→ Work required
Go through the records below line by line. Count the lines with "resolution" and give the count alone.

→ Entries supplied
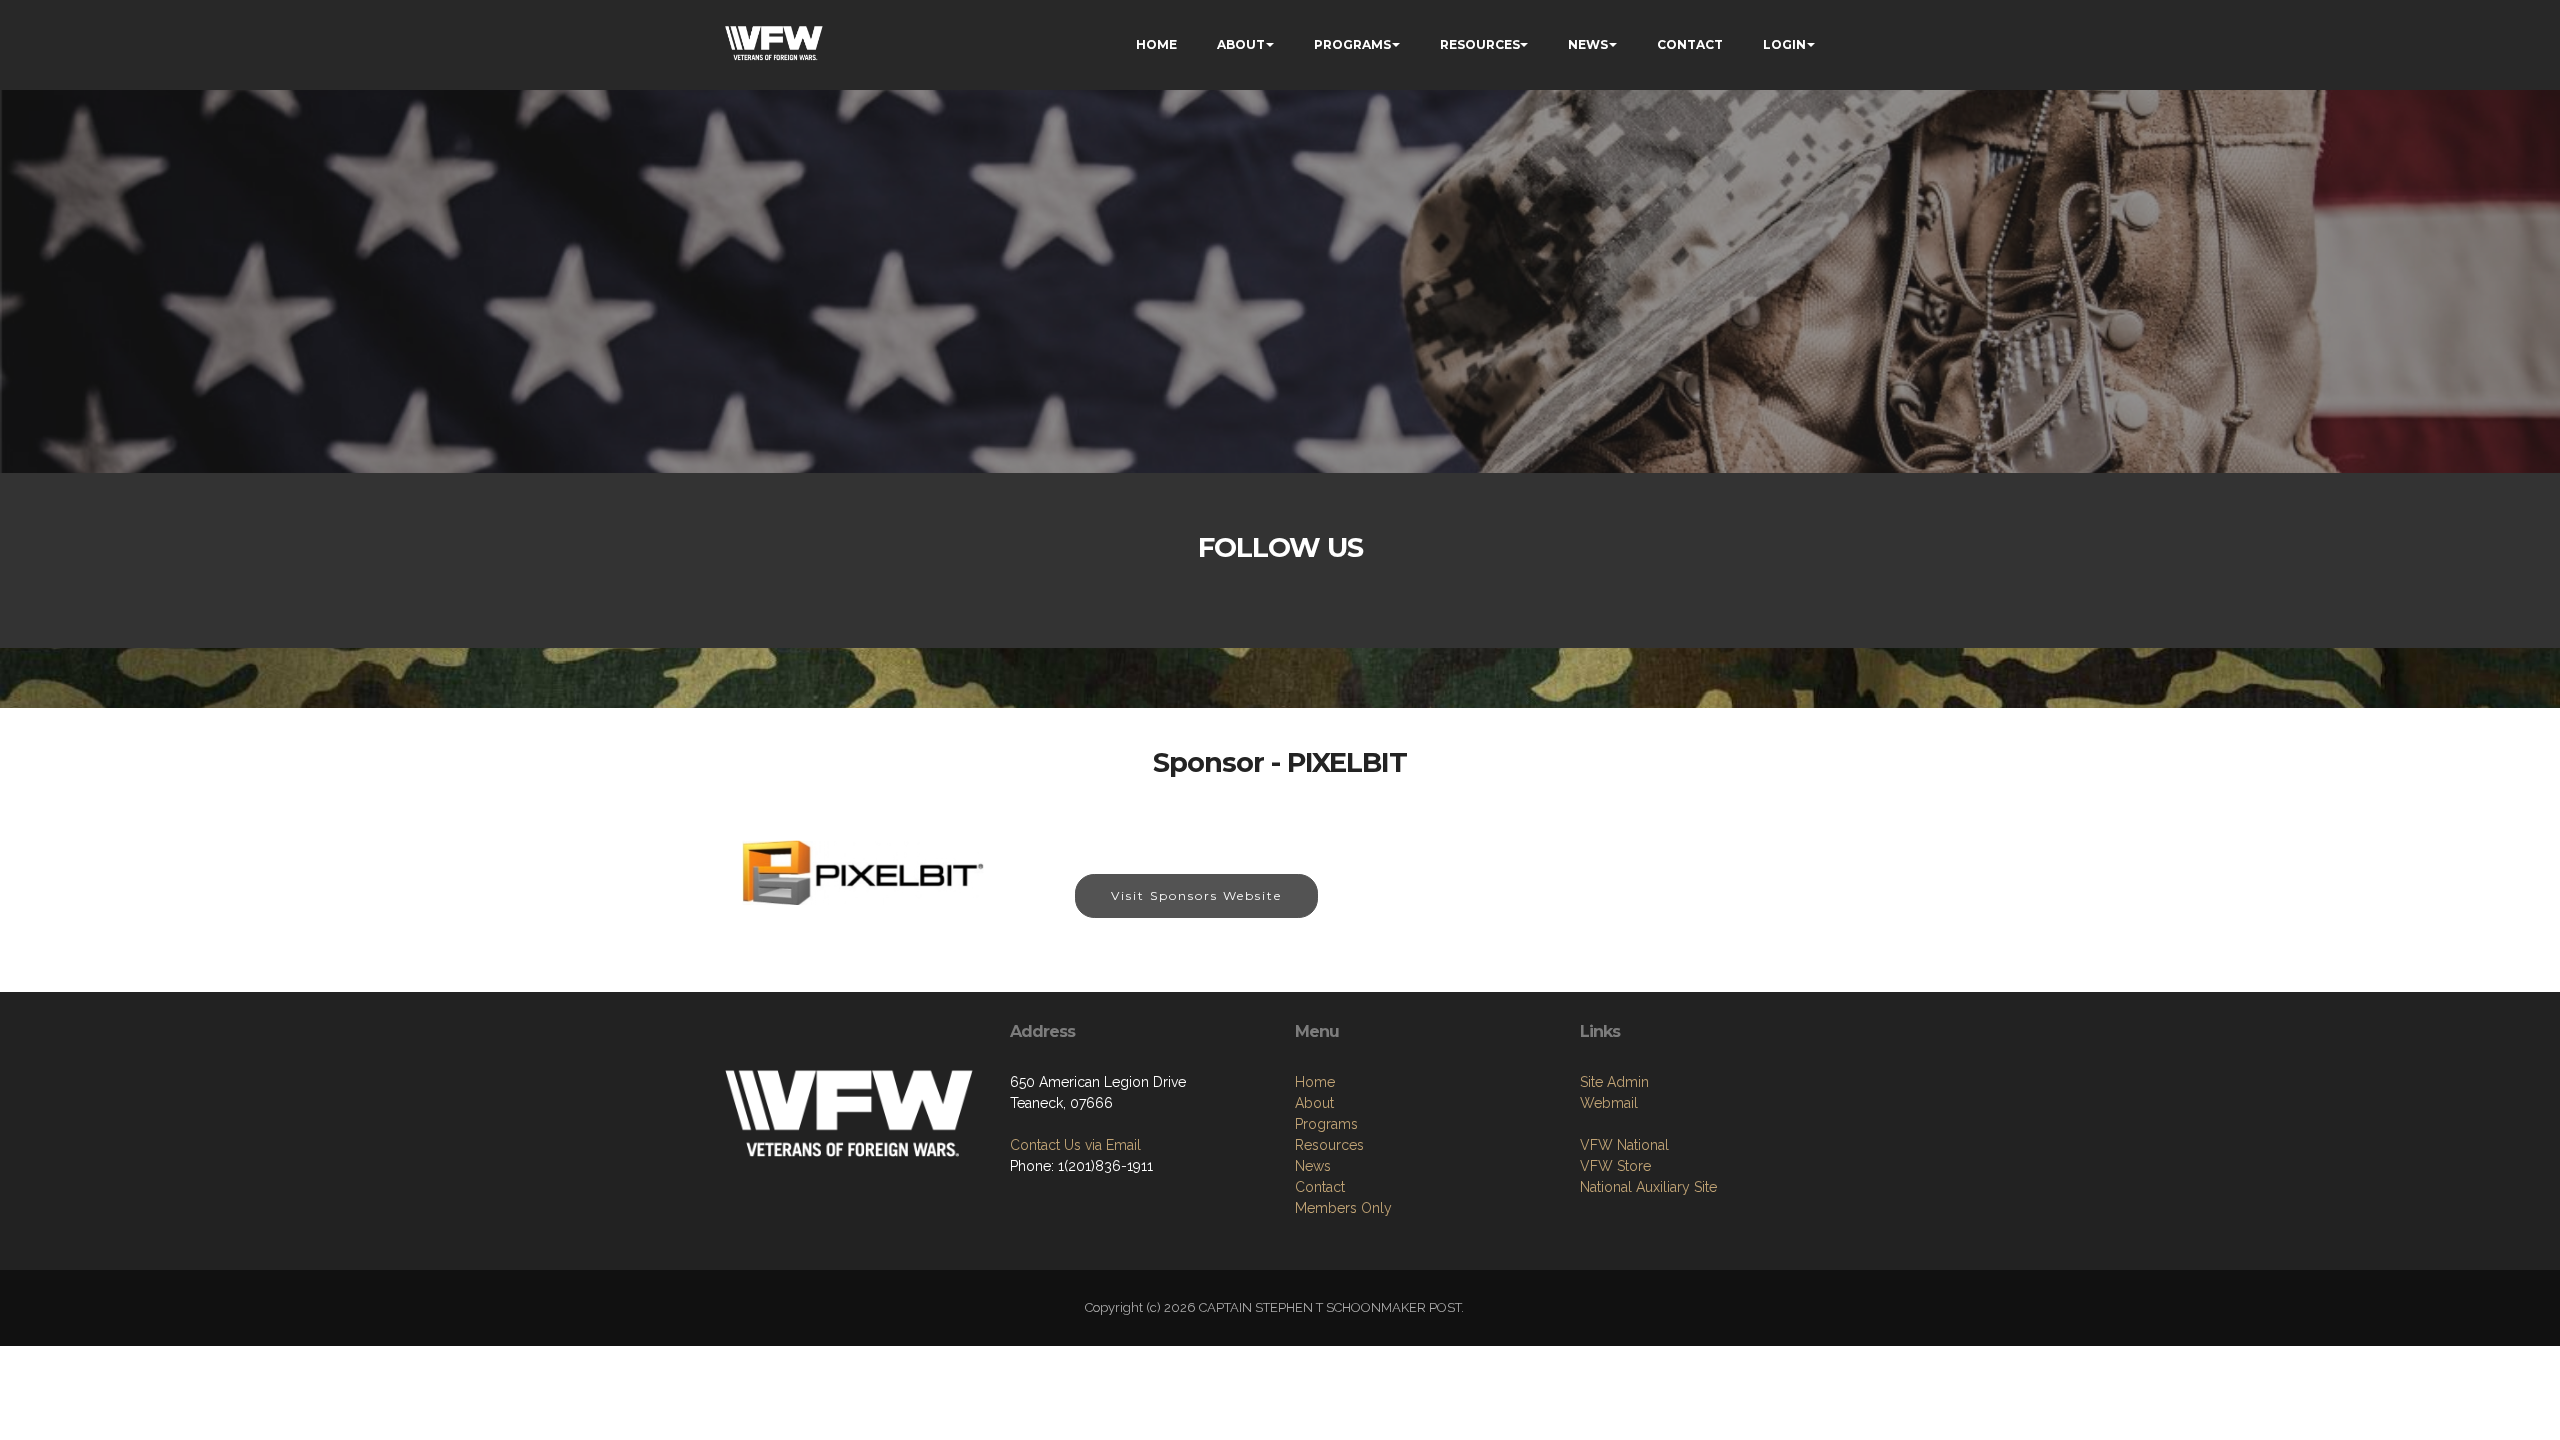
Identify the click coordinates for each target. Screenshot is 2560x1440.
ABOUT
==
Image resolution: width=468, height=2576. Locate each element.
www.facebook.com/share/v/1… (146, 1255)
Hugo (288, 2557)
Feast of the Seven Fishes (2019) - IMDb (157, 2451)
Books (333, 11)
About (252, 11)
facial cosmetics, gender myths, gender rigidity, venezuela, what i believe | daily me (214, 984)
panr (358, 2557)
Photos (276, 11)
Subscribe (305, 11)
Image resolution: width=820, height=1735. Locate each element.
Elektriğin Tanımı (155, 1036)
...
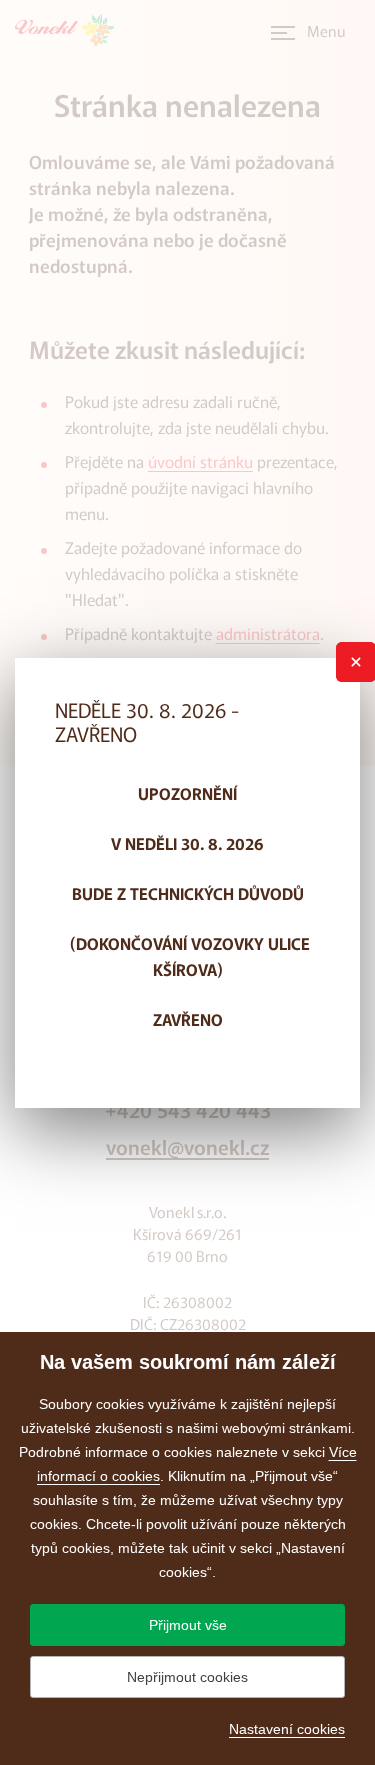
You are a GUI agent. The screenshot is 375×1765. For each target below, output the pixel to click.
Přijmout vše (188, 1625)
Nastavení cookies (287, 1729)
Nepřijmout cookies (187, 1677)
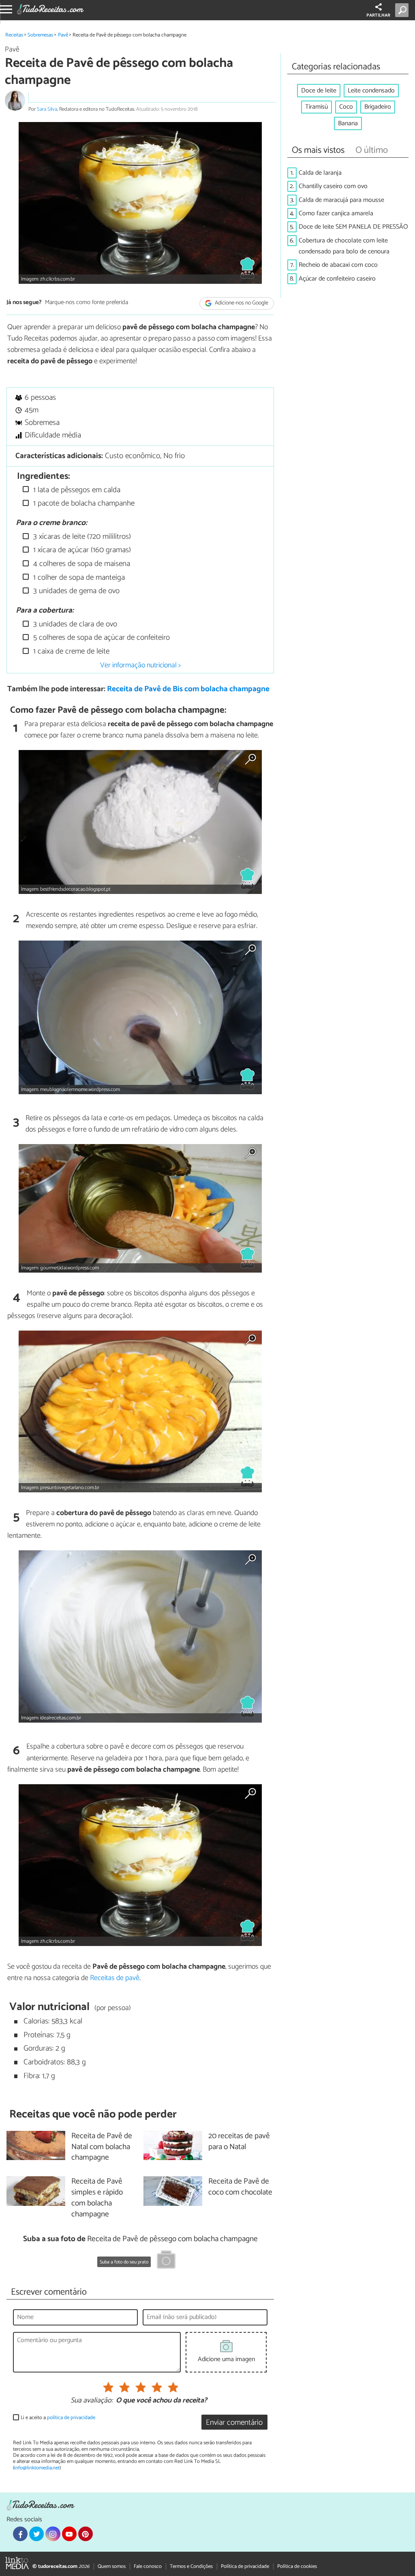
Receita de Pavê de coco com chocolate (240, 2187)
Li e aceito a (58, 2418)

→ Task solution
2